In der Gesamtheit stieg die Teilzeitquote von 2021 auf 2022 für Frauen um "nur" 1,1 Prozent1. Dies ist allerdings trügerisch, denn bei einer Gesamtquote an Teilzeitbeschäftigung von 50,7 Prozent ist dieser Wert um 38,1 Prozent höher als bei Männern. Besonders Frauen und insbesondere Migrantinnen sind von der Teilzeitarbeit augenscheinlich am stärksten betroffen. Es bedeutet darüber hinaus, dass mehr als die Hälfte der in Österreich beschäftigten Frauen keiner Vollbeschäftigung nachgehen können (oder natürlich auch wollen – denn dieser Artikel zielt nicht darauf ab, Kinderbetreuung und Zeit mit dem Kind zu schmälern).

Individualisierung der Arbeitswelt auch für Frauen?
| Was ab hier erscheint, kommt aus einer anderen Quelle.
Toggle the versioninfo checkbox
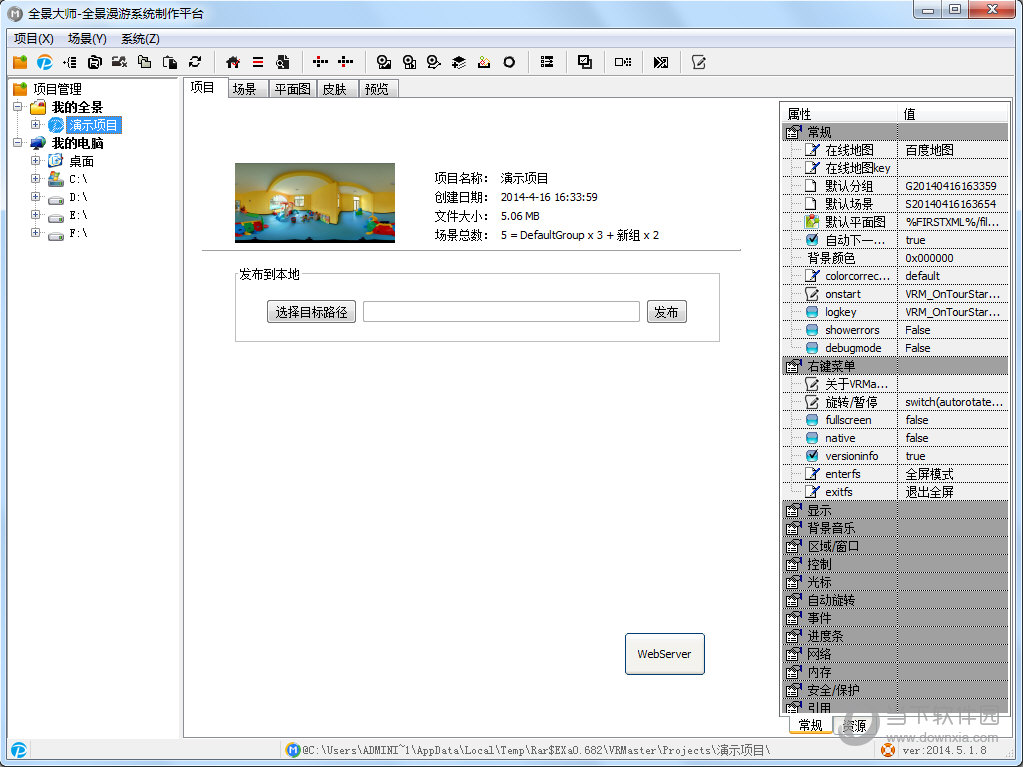Viewport: 1023px width, 767px height. [x=812, y=456]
Wenn der deutsche Soziologe Ulrich Beck von einer Individualisierung der Arbeitswelt schreibt, meinte er damit, dass sich die stetige, gewerkschaftlich und arbeitsrechtlich durchgesetzte Verkürzung der Wochenarbeitszeit über die letzten einhundert Jahre auf die persönliche Entfaltung positiv auswirkte. Er nennt dies die Individualisierung. Durch diese Arbeitszeitverringerung war es Frauen möglich, am Arbeitsmarkt stärker teilzunehmen, da dies mit der immer noch der Frau zugeordneten Hausarbeit praktikabel erschien.

Jedoch schuf dies, in vernichtender Konsequenz, für Frauen eine Dreifachbelastung mit Beschäftigung, Kinderbetreuungs- und Haushaltsanforderungen. Dies erzeugte Prekaritäten, welche die Schattenseiten der Individualisierung sind. Bedingungen in der Lebens- und Arbeitswelt, wirkten und wirken sich auf Frauen oftmals in Teilzeitbeschäftigungen oder geringfügiger Arbeit (welche keine eigene Kranken- und Pensionsversicherung beinhaltet) aus.
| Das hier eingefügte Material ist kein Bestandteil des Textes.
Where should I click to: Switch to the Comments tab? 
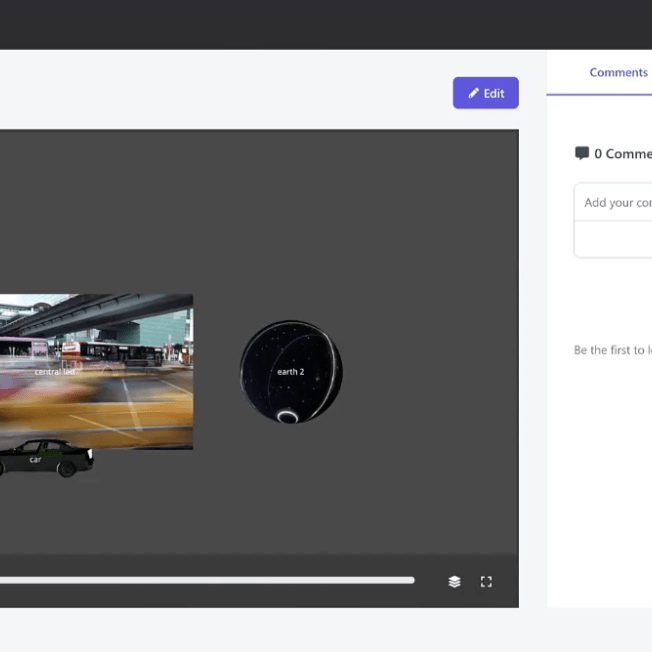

Dennoch, so Ulrich Beck, hat "das selbst verdiente Geld […] nicht nur seinen materiellen Wert, es hat auch einen sozialen und symbolischen. Es verändert die Machtbeziehungen in der Ehe und Familie"2. Mit diesen Veränderungen kam aber auch die Frage der Mobilität auf. "Die mit dem Arbeitsmarkt verknüpfte Mobilitätsanforderung [wurde] aber auch […] Familiengift"3. Denn dadurch, dass es hauptsächlich Frauen sind, die den Spagat zwischen Familienleben und Beschäftigung bewältigen müssen, wurden Abhängigkeiten geschaffen und damit die Prekaritäten verstärkt.

Positiv zu beleuchten ist jedenfalls, dass Frauen immer häufiger aus unterschiedlichen Gründen am Arbeitsmarkt teilnehmen, und daraus resultierend emanzipierten sich die ehelichen Machtbeziehungen, Beschäftigungsverhältnisse und Arbeitsbedingungen. Negativ ist jedoch, dass Mobilitätsanforderungen in ländlichen Regionen immer noch eine sehr große Herausforderung – sowohl für Bundes- als auch für Regionalpolitik – ist.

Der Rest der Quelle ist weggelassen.